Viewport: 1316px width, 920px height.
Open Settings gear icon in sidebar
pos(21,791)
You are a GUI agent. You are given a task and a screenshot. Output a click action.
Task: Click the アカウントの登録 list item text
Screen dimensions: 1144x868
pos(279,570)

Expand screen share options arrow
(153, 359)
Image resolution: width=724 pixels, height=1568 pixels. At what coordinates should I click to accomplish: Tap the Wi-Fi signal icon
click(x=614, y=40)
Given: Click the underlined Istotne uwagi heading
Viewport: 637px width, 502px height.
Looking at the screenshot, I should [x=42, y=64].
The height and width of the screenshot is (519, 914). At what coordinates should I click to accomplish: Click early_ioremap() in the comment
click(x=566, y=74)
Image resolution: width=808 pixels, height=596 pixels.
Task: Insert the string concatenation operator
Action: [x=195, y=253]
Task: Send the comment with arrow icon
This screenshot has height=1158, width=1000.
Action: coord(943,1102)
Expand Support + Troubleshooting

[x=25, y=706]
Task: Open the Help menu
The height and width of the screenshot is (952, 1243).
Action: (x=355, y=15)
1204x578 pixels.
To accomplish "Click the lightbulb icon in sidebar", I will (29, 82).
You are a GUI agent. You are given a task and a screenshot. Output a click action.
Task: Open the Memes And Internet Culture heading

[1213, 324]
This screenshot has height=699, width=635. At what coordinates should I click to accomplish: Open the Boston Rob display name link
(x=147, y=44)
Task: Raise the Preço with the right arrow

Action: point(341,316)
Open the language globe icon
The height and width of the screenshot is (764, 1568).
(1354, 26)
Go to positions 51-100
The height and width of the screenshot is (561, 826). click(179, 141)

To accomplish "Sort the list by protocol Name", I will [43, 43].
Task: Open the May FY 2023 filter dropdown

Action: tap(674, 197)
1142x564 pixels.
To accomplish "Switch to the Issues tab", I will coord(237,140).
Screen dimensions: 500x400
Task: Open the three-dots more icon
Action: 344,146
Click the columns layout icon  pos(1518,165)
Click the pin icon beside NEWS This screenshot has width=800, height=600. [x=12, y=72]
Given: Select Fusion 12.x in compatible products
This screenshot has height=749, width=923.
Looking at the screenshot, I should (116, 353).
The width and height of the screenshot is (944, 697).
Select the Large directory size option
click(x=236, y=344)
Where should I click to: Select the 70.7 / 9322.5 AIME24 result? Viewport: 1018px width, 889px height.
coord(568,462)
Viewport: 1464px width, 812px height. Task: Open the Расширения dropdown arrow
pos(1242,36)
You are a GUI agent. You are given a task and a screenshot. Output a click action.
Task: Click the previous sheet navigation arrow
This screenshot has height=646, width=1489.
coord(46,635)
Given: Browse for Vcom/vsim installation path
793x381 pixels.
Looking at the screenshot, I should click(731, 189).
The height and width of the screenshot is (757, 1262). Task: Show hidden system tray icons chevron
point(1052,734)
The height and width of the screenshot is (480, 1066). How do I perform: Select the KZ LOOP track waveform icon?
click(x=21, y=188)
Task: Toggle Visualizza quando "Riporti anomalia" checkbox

+ + + +

• [PROBLEM DETAILS]
Each line in the listing above from the one containing "Image resolution: width=724" through the one containing "1204x578 pixels." should be repeated exactly, and no other line.

• [ANSWER SPACE]
Image resolution: width=724 pixels, height=1568 pixels. At what coordinates should I click to accomplish: Tap the Wi-Fi signal icon
click(x=614, y=40)
Given: Click the underlined Istotne uwagi heading
Viewport: 637px width, 502px height.
Looking at the screenshot, I should [x=42, y=64].
The height and width of the screenshot is (519, 914). At what coordinates should I click to accomplish: Click early_ioremap() in the comment
click(x=566, y=74)
Image resolution: width=808 pixels, height=596 pixels.
Task: Insert the string concatenation operator
Action: [x=195, y=253]
Task: Send the comment with arrow icon
This screenshot has height=1158, width=1000.
Action: coord(943,1102)
Expand Support + Troubleshooting

[x=25, y=706]
Task: Open the Help menu
The height and width of the screenshot is (952, 1243).
Action: (x=355, y=15)
1204x578 pixels.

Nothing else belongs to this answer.